Although personalized policies may thus respect our preferences, they are difficult to revise when our preferences evolve. A better approach consists in using decision-making methods that take explicit preference statements as input and that are able to revise their decisions if new preferences are acquired. The idea is to add flexibility to decision-making methods such that they can react to user feed-back and change their recommendations as a response. Instead of revising a fixed decision-making method, we want a flexible decision-making method which has the capability of revising decisions.
Of course, such a flexible decision-making method needs a representation of preferences as well as ways to acquire them from the user and to reason about them in order to recommend decisions that best satisfy these preferences. This exactly is the topic of preference handling. Preference-based methods are able to take user feedback in form of new preference statements into account, to adapt their internal preference representations correspondingly, and to make revised recommendations in turn. They are thus able to react to user feedback immediately without going through a costly policy revision process. Hence, this revision capability is a major advantage of preference-based methods over fixed policies like those listed in the beginning of the article. It is worth to highlight this capability when presenting preference-based methods to a general audience.

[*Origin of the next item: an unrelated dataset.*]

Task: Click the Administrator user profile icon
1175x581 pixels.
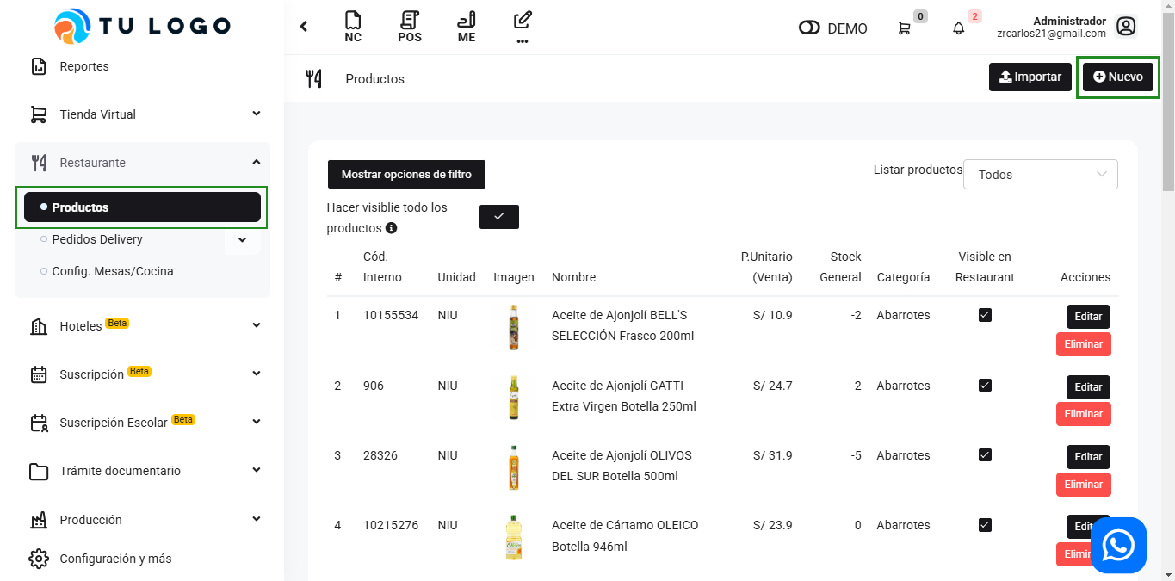Action: [x=1126, y=27]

With this in mind, we are giving a rapid outlook on the forthcoming events related to preference handling. First up is the 6th International Conference on Algorithmic Decision Theory ADT 2019, which will be held at Duke University, Durham, NC, USA on October 25-27, 2019. The program covers topics such as computational social choice, decision analysis, game theory, multi-agent systems, multi-criteria decision aiding, multi-objective optimization, preference aggregation, and preference elicitation.
Preference handling is also a topic at major conferences about Artificial Intelligence. The first one in 2020 is the Thirty-Fourth AAAI Conference on Artificial Intelligence AAAI-20, which will be held on February 7-12 in New York, USA. Some months later, the 24th European Conference on Artificial Intelligence ECAI 2020 will follow on June 8-12 August 29-September 2 in Santiago de Compostela, a historical city in Galicia, Spain. Abstracts for the ECAI main program are expected by November 15 and full papers by November 19, 2019. One month later, the 29th International Joint Conference on Artificial Intelligence and the 17th Pacific Rim International Conference on Artificial Intelligence IJCAI-PRICAI 2020 will be organized on July 11-17 in Yokohama, Japan. Abstracts are due by January 15, 2020 and full papers by January 21, 2020.
Furthermore, there are several specialized conferences of interest to the preference handling community. Several research groups including Lamsade and Dimacs will organize a workshop on Social Responsibility of Algorithms SRA 2019 on December 12-13, 2019 at the University Paris Dauphine. The workshop will investigate ethical questions concerning fairness, trust, privacy, and liability with regard to algorithmic decision making. Another topic is explicability and interpretability of algorithms. These topics will also be the focus of the Third AAAI/ACM Conference on Artificial Intelligence, Ethics, and Society AIES 2020, which constitutes a multi-disciplinary effort to address ethical questions of AI systems by bringing experts from computer science and diverse social sciences together. AIES will be held on Feb 7-8, 2020 in New York, USA in conjunction with AAAI. Submission are expected by Nov 4, 2019.
Finally, we would like to mention the 8th International Workshop on Computational Social Choice COMSOC-2020 which will take place at the Weizmann Institute in Rehovot on July 26-29, 2020. The paper submission deadline is on April 1, 2020.